TEXT PASSAGE »
--- START ---
In many cases they want to carry on these good morals and values into a family of their own. She can also be your best friend. She truly enjoys your company, misses you when you’re gone, and showers you with attention when you’re home … this gets back to the Labrador theory I mentioned before.
The bads of the good girls:
Life with a good girl can be as exciting as watching your hair grow. They generally tend to be homebodies and like to curl up with a good book. Although this is alright behavior for a rainy Sunday, it transcends into weekend habits as well. Think Katie Holmes circa Dawson’s Creek when all she wanted to do was sit by that shitty creek, cuddling underneath the stars.
She chooses comfort:
She often chooses comfort over fashion. The hair is pulled back in a practical way. She wears very little make-up. She forgoes the high heels and sexy dresses for sweats that she feels “herself” in. She wears underwear that can be used for hand gliding; and the list goes on.
--- END ---
WORK REQUIRED » Repeat the passage on good girls word for word from "The bads of" to "list goes on.". The rows have nothing to do with the passage on good girls.

RECORD EXCERPTS »
--- START ---
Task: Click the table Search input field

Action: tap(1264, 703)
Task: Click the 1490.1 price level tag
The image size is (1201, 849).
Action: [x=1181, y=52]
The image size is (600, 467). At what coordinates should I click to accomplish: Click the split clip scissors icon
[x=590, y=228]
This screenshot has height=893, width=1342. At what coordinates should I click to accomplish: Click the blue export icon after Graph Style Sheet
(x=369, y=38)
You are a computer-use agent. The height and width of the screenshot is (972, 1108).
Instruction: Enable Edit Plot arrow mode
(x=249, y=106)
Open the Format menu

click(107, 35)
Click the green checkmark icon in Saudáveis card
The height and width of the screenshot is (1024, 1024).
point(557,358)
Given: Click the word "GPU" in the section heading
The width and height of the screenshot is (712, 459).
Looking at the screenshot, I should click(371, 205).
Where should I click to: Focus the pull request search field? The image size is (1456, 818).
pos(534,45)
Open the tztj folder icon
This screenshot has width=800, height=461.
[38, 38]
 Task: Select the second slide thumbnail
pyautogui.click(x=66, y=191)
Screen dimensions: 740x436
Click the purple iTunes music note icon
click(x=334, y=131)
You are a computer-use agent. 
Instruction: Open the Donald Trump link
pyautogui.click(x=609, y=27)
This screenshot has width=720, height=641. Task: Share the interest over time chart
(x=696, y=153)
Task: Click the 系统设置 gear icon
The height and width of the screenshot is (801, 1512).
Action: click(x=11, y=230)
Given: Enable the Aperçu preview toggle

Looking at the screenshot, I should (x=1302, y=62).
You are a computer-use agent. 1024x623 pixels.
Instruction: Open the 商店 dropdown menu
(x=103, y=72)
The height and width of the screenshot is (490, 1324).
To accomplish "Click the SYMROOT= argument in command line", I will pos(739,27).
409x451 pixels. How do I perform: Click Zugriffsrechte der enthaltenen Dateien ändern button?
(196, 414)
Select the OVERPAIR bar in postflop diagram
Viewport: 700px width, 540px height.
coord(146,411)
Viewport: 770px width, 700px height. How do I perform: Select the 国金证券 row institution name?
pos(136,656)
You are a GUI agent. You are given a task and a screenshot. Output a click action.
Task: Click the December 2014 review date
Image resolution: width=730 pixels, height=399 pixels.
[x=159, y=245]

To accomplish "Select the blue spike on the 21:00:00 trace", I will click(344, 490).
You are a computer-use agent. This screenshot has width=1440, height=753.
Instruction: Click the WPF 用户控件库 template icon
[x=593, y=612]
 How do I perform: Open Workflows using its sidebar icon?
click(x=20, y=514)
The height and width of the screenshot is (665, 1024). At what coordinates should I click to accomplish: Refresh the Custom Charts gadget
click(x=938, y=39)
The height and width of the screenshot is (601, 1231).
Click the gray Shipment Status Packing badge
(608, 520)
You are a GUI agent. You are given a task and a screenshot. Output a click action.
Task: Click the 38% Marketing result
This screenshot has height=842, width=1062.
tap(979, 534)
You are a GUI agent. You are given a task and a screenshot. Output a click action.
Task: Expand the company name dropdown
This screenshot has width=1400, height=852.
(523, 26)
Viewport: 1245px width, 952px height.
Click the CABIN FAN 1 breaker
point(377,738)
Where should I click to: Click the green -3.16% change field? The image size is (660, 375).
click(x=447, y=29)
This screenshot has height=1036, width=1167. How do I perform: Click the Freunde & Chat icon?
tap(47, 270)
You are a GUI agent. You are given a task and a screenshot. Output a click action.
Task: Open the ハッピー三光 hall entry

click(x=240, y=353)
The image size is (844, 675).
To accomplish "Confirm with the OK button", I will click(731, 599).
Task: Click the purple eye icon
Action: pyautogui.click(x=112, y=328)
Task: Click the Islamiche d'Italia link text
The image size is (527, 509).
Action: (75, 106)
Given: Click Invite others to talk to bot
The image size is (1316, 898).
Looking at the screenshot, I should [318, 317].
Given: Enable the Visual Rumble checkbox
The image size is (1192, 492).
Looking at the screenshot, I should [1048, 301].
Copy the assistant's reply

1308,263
--- END ---
SOLUTION »
The bads of the good girls:
Life with a good girl can be as exciting as watching your hair grow. They generally tend to be homebodies and like to curl up with a good book. Although this is alright behavior for a rainy Sunday, it transcends into weekend habits as well. Think Katie Holmes circa Dawson’s Creek when all she wanted to do was sit by that shitty creek, cuddling underneath the stars.
She chooses comfort:
She often chooses comfort over fashion. The hair is pulled back in a practical way. She wears very little make-up. She forgoes the high heels and sexy dresses for sweats that she feels “herself” in. She wears underwear that can be used for hand gliding; and the list goes on.